*** Block opens ***
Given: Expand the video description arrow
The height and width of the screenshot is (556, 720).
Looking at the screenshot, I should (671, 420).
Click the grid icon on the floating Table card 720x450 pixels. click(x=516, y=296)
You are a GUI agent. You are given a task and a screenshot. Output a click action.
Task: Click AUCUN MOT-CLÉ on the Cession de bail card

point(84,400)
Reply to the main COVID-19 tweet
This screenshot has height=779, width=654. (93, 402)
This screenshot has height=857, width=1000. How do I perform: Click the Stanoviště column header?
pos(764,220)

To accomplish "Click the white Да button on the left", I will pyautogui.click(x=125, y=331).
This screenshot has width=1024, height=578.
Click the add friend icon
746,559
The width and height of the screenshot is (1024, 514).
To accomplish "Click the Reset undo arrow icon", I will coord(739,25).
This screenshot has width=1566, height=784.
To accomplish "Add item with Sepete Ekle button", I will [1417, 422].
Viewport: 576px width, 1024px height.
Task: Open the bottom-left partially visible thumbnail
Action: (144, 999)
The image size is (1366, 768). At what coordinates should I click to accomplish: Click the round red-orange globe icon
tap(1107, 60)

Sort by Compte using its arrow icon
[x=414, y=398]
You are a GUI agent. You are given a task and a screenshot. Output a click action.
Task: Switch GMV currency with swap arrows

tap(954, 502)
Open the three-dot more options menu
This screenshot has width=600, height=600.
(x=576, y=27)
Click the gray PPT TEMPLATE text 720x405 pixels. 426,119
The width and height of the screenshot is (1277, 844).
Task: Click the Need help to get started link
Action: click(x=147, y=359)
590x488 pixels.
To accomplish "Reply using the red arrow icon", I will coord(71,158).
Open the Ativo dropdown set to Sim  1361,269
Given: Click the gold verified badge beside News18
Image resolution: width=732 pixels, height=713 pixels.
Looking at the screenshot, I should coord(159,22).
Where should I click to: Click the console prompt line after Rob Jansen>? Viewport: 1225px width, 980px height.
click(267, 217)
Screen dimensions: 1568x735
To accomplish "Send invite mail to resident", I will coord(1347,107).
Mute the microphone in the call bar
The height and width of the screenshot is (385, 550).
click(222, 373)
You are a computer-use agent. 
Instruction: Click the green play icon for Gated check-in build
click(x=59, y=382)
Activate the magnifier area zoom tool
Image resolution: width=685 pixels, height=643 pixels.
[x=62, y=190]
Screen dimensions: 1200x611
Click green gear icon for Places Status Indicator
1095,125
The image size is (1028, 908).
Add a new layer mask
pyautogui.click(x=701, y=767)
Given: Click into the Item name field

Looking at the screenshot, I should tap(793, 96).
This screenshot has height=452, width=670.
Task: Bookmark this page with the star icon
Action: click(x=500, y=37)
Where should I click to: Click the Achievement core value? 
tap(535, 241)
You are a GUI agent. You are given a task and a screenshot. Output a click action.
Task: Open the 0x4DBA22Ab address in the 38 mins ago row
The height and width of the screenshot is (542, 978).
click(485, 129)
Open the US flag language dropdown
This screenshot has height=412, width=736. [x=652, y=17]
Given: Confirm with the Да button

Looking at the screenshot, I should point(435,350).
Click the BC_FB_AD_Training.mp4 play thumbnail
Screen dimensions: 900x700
*** Block closes ***
▸ TASK DESCRIPTION: Whenever a line above includes "dimensions", copy it in full.

▸ ANSWER SPACE:
Screen dimensions: 1568x735
Screen dimensions: 1200x611
Screen dimensions: 900x700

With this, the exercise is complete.